Morgane leva les yeux. C'était Viktor qui était venu à son secours.

- Oh, monsieur Bauvey ! Quel surprise. Je l'ignorais, vous m'en voyez désolé. Mais vous en conviendrez, cette jeune femme n'est pas très bavarde. 

- Vous avez raison monsieur. 

- Bon, je vais vous laisser puisque c'est ainsi ! 

Le vieil homme rit et s'en alla. Il y eut un silence gêné. Tous deux fuyant le regard de l'autre. 

- Merci, murmura-t-elle. 

Le jeune homme sourit. Ce fut discret et bref, mais elle était sure qu'il l'avait fait. 

- Que s'est-il passé ? demanda Hypolite en arrivant précipitamment.

- Monsieur Lancaster, répondit simplement son cousin.

- Encore ! Il ne vous a pas obligé d'accepter certaines choses ? 

- Non, répondit-elle.

- Votre bras, ordonna Viktor.

Morgane le lui tendit. 

- Vous êtes rouge, il vous a fait mal ? 

- Un peu mais ce n'est pas grave. 

- Je suis navré, commença Hypolite, j'aurais dû vous prévenir qu'il n'était pas commode. 

- Ce n'est pas de votre faute. 

La jeune fille nota que lui aussi s'était changé depuis leur court échange à la bibliothèque. 

- Viktor ? interpella ce dernier.

- Oui.

- On dirait bien que monsieur Lancaster vous a à l'œil. 

Ils se tournèrent doucement et observèrent le vieil homme sur la mezzanine de la salle. Et, en effet, il les regardait avec insistance. 

- Il semblerait, hésita Viktor, que la prochaine danse soit la nôtre.

- Effectivement. constata Morgane.

Elle s'empourpra.
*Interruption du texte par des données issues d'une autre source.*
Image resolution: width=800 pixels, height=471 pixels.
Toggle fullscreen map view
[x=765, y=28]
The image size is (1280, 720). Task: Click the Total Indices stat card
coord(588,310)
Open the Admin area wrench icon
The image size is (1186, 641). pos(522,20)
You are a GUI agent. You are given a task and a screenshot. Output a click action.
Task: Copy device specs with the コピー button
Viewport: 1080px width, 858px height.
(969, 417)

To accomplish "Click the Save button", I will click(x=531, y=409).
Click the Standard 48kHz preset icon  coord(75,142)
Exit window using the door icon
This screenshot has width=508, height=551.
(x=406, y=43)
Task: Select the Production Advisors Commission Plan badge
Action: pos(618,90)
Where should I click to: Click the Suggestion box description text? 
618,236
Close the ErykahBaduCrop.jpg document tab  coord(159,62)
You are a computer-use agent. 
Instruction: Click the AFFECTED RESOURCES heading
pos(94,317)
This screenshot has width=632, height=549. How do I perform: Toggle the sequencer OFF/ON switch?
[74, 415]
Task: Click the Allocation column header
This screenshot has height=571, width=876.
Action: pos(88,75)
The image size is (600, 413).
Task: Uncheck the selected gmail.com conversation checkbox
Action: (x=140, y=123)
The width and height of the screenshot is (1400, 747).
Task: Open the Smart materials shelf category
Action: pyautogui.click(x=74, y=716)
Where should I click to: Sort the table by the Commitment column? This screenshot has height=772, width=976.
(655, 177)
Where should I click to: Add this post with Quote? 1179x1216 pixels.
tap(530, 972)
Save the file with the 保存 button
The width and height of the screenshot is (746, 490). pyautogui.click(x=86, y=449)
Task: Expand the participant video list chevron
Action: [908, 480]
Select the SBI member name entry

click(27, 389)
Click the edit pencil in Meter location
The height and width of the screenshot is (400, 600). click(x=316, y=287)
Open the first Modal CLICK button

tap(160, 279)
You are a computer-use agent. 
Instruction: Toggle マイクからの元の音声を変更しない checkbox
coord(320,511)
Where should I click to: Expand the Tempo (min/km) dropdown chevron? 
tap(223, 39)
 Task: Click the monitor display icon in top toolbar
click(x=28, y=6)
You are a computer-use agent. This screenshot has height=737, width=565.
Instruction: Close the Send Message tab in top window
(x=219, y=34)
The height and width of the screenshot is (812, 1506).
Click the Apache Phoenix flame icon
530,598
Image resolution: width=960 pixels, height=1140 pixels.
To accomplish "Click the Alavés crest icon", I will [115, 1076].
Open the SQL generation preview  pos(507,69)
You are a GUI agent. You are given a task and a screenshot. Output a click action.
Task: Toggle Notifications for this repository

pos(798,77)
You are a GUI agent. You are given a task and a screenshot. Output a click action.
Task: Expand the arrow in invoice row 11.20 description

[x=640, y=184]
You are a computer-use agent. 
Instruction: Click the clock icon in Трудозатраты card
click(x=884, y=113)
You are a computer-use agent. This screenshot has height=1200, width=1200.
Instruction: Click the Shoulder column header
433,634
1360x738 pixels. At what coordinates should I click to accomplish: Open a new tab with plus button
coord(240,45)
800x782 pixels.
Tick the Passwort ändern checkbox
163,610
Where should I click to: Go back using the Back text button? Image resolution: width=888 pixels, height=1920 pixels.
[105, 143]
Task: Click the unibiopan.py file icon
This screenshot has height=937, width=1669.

Tout ce qu'elle espérait c'était que ce ne soit pas une valse. Les gens trouvait cela un peu osé comme danse. Il suffisait d'être trop proche de son ou sa partenaire pour que l'on donne un caractère scandaleux à celle-ci. Il aurait été fort ennuyeux que cela lui porte préjudice par la suite. Monsieur Bauvey devait sûrement penser à la même chose. 

Morgane remarqua qu'Hypolite ne s'était plus exprimé depuis un moment. Serait-il jaloux ?

- Allons-y, décida Viktor. 

- Oui.

La musique venait de cesser lorsque les deux jeunes gens s'engagèrent sur la piste. Ils allaient danser une quadrille. Morgane était rassurée car cela ne demandait pas trop de technique. Tous les duos se regroupèrent afin de former des quatuors. 

- Ce sont eux qui commencent, informa Viktor. 

L'orchestre commença à jouer. La jeune fille et son partenaire d'infortune n'avaient qu'à répéter les mouvements que faisaient le duo puis d'attendre le suivant. Tout s'enchaînait avec justesse. Les robes tournaient et virevoltaient dans tous les sens  en quasi parfaite synchronisation. 

- Vous ne parlez pas beaucoup, remarqua Morgane.

- Vous non plus. 

Elle se tut.  Il avait raison. La jeune femme se concentra sur ses déplacements et réfléchissait déjà à la suite des événements. 

La danse se termina et tous les danseurs remercièrent leur partenaire pour l'honneur qu'elle leur avait fait. Morgane avait lu que cela faisait partie des règles de bienséance. Viktor les imita avec une certaine retenue auquel la jeune femme commençait à s'habituer. Ils se quittèrent tout les deux satisfaits et elle rejoignit Clotilde.

- Tu en a mis du temps pour te désaltérer ! plaisanta cette dernière.

- Il faut dire que ce ne fut pas de tout repos.

- J'ai vu ça. 

- Ne me regarde pas comme cela ! Ce n'était qu'une malheureuse danse, et encore, je n'ai même pas été invitée comme il se doit. 

- Ne dit pas des bêtises. Je sens ces choses là. Et je crois même pouvoir affirmer qu'Hypolite Bauvey éprouve les mêmes sentiments que son cousin à ton égard !

Morgan rit, amusée à cet idée invraisemblable. 

- Pour parler d'autre chose, poursuivit-elle, je crois que le jeune homme au bout de la pièce pourrait m'intéresser. 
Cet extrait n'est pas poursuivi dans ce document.